Viskozite– yağlayıcının kesme kuvvetlerine direnme yeteneği. Yağlayıcıda birbirinden birim uzaklıkta bulunan ve birbirine göre birim hızla hareket eden iki paralel düzlemden birinin birim alan başına teğetsel kuvveti ile ölçülür.

Düz bir plakanın sabit bir yüzeye göre hareketini düşünün (Şekil 13.3). Durumunda laminer hareket F= S, Nerede S – plaka yüzey alanı; - yağlayıcı katmandaki teğetsel kayma gerilimi.

N

Newton bunu buldu
,

Nerede - yağlayıcı viskozitesinin dinamik katsayısı, [ Ns/m 2 ] (sıcaklık ve basıncın bir fonksiyonudur), Yüzeyin farklı kısımlarında farklı sürtünme türleri meydana geldiğinde ortaya çıkar. Bu eğer mümkünse– yağlayıcı tabakanın kalınlığı.

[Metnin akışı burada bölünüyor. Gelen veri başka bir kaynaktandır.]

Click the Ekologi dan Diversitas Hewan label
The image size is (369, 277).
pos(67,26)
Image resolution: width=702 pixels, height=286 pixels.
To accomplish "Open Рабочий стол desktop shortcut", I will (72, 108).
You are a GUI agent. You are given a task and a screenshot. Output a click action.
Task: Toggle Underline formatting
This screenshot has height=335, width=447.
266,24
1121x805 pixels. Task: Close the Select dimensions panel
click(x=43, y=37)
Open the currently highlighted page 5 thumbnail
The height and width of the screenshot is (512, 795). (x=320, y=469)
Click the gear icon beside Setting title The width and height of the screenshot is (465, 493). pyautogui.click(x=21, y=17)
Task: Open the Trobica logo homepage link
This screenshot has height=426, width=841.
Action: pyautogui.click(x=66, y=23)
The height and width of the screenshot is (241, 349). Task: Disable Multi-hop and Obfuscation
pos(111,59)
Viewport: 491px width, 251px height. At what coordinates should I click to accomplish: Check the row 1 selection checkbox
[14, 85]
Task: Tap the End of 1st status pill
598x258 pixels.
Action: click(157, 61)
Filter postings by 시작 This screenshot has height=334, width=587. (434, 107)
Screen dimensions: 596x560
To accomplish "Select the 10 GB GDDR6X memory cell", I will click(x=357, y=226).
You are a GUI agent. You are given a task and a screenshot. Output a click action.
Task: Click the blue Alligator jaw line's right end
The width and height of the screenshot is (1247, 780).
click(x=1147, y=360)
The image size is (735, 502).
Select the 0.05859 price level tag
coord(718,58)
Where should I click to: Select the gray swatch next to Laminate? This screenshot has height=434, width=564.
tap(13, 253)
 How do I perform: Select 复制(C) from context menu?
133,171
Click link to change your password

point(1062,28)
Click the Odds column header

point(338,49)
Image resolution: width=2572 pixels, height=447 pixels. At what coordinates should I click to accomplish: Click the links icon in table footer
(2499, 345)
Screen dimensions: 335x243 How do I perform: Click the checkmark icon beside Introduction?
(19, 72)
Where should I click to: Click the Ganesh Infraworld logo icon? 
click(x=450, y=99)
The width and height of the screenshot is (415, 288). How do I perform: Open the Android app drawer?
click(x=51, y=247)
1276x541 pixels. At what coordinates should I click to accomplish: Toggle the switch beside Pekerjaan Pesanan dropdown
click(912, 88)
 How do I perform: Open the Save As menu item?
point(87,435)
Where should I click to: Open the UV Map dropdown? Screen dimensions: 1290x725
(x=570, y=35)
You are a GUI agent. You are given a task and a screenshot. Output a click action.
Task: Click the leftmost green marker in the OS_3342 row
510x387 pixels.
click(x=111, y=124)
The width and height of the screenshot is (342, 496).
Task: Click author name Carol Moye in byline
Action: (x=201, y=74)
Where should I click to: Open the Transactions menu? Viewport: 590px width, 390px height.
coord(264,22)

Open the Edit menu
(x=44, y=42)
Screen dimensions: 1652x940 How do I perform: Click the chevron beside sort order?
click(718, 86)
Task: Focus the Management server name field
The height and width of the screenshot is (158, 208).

Şimdi eğik bir levhanın sabit bir yüzeye göre hareketini ele alalım. Bu durumda yağlayıcının sıkıştırılamaz olduğu ve sıvı-katı arayüzünde kayma olmadığı konusunda hemfikiriz.

Hız dağılımını üç bölümde ele alalım A, B, C (Şekil 13.4). Bölümlerdeki sıvı hızları A, B Ve C yüzeye yakın A aynı ve eşit V.Enine kesitte C yüzeyden uzaklaştıkça A yüzeye İÇİNDE yağlayıcı katmanlar arasındaki bağlantı (viskoz kuvvetler nedeniyle) zayıflar ve hız diyagramı doğası gereği içbükeydir. Kesitte B yağlayıcı tabakanın kalınlığı azalmıştır ve aynı miktarda yağlayıcının içinden geçebilmesi için yağlayıcı sıkıştırılamaz olduğundan hızının artması gerekir. Buradaki hız diyagramı doğrusaldır. Kesitte A yağlayıcı tabakanın kalınlığı daha da azalmıştır ve aynı nedenle hız diyagramının dışbükey olması gerekir.

Yağlayıcı kama şeklindeki boşluğa çekildiğinde, dağılımı Reynolds denklemi ile açıklanan hidrodinamik basınç oluşur.

Nerede Yüzeyin farklı kısımlarında farklı sürtünme türleri meydana geldiğinde ortaya çıkar. Bu eğer mümkünse 0 – yağlayıcı tabakanın bulunduğu yerdeki kalınlığı dP/ dx= 0 .

Bu denkleme göre basınç diyagramı şekilde gösterilen forma sahiptir. Bu basınç, yağlama katmanını sınırlayan sert yüzeylere iletilir, böylece gövdelerden biri (gövde) A) temas eden gövdelerle doğrudan teması tamamen önleyen bir yağlama filmi üzerinde yüzüyor gibi görünüyor.